• World Cup 2018: How the rise of Morocco’s Ayoub el Kaabi could make him the tournament’s mysterious star

    If you want one player you have never heard of to get behind this opening weekend, someone new to believe in, then how about Ayoub el Kaabi, Morocco’s rags to riches No 9

    World Cups used to be exotic, but technology and globalisation have burnt away the veil of mystery over the years. Almost all of the stars of the next four weeks will be already known to viewers at home, and that feels like a loss.

    But if you want one player you have never heard of to get behind this opening weekend, someone new to believe in, then how about Ayoub el Kaabi, Morocco’s rags to riches No 9?

    Everyone loves Jamie Vardy’s story but Halifax Town and Stocksbridge Park Steels have got nothing on the Casablanca amateur leagues. Four years ago El Kaabi was training as a carpenter, living in the slums of Mediouna on the outskirts of Casablanca. On Friday evening he will be leading the line for his country, against Iran, in the third game of the 2018 World Cup, in the futuristic $1bn bowl in St Petersburg that will eventually host a semi-final.

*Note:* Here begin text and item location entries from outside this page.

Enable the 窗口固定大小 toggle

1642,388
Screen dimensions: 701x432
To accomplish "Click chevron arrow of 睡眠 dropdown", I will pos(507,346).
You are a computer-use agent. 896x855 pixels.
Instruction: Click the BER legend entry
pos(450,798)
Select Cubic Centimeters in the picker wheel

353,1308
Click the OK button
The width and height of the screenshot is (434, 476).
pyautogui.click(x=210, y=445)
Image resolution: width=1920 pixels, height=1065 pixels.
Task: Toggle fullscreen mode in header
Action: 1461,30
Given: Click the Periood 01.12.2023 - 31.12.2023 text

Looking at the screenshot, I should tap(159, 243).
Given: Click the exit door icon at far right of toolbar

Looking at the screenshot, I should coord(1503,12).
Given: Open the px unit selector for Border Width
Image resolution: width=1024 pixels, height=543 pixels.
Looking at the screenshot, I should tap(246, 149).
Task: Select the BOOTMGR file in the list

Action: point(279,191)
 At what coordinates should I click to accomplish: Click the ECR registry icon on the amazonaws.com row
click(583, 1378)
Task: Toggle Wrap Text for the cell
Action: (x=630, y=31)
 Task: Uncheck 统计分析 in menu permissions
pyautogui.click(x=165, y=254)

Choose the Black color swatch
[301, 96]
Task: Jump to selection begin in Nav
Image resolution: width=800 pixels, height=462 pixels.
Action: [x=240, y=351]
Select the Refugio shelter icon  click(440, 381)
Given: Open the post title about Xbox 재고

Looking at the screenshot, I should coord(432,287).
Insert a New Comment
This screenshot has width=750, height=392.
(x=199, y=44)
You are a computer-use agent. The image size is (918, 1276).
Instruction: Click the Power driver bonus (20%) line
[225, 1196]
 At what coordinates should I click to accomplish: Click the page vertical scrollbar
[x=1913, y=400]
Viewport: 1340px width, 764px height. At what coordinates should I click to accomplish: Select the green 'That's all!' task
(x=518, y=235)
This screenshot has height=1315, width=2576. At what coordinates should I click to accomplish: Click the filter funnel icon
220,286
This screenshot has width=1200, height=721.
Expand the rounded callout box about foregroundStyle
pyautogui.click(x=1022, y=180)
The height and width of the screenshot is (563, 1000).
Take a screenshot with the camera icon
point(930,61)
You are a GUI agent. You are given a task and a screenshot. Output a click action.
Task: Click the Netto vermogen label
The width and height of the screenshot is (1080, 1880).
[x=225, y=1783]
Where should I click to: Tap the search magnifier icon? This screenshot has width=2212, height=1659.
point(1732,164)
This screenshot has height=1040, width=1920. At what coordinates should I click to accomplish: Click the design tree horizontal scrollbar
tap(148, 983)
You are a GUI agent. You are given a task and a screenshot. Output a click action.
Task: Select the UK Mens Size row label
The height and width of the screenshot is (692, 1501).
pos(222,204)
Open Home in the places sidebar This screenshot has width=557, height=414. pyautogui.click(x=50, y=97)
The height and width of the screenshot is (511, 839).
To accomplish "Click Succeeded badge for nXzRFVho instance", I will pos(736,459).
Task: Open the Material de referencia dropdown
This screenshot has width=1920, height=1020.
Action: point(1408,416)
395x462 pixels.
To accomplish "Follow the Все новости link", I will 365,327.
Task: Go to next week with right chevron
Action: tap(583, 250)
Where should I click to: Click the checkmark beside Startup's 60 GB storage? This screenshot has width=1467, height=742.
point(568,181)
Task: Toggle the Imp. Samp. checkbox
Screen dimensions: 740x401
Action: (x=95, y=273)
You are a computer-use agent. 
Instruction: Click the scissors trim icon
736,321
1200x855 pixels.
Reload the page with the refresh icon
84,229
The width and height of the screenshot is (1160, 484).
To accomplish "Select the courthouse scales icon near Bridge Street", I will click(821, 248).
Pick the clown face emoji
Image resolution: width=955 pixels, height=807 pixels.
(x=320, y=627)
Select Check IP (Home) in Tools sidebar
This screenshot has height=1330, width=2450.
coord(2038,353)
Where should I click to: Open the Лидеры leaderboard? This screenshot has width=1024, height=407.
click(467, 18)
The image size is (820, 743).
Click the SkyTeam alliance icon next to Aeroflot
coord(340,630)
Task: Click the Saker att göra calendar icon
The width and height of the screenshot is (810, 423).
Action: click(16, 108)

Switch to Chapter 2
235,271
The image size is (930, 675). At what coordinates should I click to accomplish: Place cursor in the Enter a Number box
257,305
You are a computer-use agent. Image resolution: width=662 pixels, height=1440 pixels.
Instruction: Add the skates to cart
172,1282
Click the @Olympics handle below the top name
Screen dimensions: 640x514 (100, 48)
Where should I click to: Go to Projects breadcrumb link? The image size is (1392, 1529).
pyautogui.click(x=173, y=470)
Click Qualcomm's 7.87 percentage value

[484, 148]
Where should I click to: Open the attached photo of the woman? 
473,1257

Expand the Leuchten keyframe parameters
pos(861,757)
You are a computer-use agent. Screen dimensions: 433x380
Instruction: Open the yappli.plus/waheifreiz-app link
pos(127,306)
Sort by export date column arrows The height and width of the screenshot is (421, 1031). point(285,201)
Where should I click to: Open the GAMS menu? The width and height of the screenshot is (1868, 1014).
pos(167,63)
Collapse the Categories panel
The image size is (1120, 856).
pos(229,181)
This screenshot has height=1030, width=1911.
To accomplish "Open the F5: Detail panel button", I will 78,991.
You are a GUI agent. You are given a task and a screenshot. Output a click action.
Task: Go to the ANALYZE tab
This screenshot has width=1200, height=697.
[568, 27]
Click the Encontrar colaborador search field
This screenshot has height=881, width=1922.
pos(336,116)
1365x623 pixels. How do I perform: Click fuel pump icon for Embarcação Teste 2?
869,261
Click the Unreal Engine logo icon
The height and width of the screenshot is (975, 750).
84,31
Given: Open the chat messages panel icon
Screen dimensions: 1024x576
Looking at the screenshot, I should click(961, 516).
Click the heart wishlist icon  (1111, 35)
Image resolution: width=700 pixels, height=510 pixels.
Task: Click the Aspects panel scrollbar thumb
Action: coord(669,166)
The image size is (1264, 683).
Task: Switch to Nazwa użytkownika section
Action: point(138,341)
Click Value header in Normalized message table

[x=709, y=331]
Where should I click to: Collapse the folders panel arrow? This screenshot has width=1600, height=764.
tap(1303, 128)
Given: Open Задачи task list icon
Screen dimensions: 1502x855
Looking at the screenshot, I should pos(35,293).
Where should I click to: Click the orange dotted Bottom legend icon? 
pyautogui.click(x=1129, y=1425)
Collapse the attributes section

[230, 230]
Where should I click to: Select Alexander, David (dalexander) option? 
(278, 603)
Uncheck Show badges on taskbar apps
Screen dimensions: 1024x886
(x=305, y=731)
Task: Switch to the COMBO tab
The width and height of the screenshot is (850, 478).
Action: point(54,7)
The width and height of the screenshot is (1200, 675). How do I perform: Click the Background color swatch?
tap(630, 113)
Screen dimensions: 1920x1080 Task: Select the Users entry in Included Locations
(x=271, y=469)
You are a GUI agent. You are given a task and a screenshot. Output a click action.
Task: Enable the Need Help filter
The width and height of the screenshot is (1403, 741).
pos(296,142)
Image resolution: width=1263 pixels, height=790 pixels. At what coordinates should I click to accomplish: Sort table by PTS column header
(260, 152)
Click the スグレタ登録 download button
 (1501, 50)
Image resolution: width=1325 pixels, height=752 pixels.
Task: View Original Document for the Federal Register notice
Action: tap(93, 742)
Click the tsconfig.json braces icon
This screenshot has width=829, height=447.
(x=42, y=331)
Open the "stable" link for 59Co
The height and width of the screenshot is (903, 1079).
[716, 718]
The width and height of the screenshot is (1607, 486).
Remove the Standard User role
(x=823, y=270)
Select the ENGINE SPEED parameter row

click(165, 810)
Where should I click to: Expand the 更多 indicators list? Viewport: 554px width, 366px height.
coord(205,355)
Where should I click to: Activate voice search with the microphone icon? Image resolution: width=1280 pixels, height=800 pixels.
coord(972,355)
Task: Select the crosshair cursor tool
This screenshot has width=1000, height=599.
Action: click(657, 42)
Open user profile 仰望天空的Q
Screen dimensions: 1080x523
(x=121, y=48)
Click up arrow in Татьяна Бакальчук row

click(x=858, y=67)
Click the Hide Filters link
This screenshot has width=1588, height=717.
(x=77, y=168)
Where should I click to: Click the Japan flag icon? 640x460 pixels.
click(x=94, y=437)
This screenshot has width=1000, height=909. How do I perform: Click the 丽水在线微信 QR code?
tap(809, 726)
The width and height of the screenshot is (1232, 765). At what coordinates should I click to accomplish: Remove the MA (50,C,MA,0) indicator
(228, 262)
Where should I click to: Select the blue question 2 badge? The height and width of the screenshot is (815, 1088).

    What makes El Kaabi so exciting – even before you see him play – is that his story runs counter to the general trend of Herve Renard’s Morocco side. This is a diaspora squad, with 17 of their 23 players, and all of their best ones, born and raised in western Europe. The sons of Moroccan emigrants, they have been coached at the best European academies, established themselves in European leagues and now decided to take their talents back to their family home. Mehdi Benatia leads the contingent from France, Hakim Ziyech the best of the five from Holland.

    El Kaabi can never compete with the sleek precision of Ziyech or the French-born Younes Belhanda. But from his own story he has a rawness, an easy slingy power, that has made him such a dangerous player and a new cult hero at home.

    There are not many routes to the top of the game from the Moroccan lower leagues, even less when your club – in this case Racing Casablanca – sends you further down the pyramid on loan. El Kaabi always wanted to play up front but Racing coaches had looked at his size – he looks like a back-row forward – and tried him at centre-back, left-back or holding midfield instead. It was only when El Kaabi hammered in a few goals in a pre-season tournament two years ago that Racing thought he was worth a try up front.

    Most important of all, though, was the judgement of Jamal Sellami in the stands. Morocco, like all African countries, has two national teams. One for their best players, managed by Renard, playing Iran tomorrow. The other for their players who play club football in the country itself, managed by Sellami, who play in the ‘CHAN’ tournament instead.

    Sellami saw El Kaabi score two penalties against Raja Casablanca and was instantly convinced. “It was the way he scored the penalties that fascinated me, especially against a penalty-saving specialist,” Sellami told France Football. “He had it all, the mastery and the confidence, especially for a left-footer of his size.”

    That was the start. El Kaabi was moved up front for the 2016-17 season, scored 25 goals in 33 teams and won Racing Casablanca promotion to the Moroccan top flight. That earned him a transfer last summer to a bigger team, Renaissance Sportive Berkane.

    More importantly, he was part of Sellami’s squad of Moroccan-based players who would compete for CHAN in January 2018 in their home country. Buoyed by his continued club form, he smashed all records for CHAN goal-scoring, finishing with nine goals, a winners’ medal and the player of the tournament medal. It even attracted the interest of big spending teams from outside Morocco, and a $3m bid from Zamalek in Egypt.

    The big move away from his homeland will come soon enough – Besiktas have been watching him closely for months – but the real prize was a promotion from Sellami’s squad to Renard’s, from the best Moroccans based in Morocco to the best Moroccans anywhere in the game.

    Renard threw El Kaabi in against Uzbekistan on 27 March for his senior international debut. It took him three minutes to score.

    Now he is in the full World Cup squad, one of only two Moroccan-based players to be here in Russia, the other being the third-choice goalkeeper. And he was so dangerous in their final warm-up against Estonia that he is expected to supplant Khalid Boutaib to start on Friday.

    El Kaabi is called un bosseur, a grafter, who will run harder than anyone else to make space for his more talented team-mates. He must be one of the least-coached starting outfield players in the tournament, with one season in the Moroccan second division and one in the top flight to his name.

    But watch him head the ball, or hit a bicycle kick, and you see a 24-year-old who was always meant to be a footballer, if only he could find the path. Now here he is up against Iran, with Portugal and Spain around the corner, loitering behind that veil of mystery like none of his opponents here.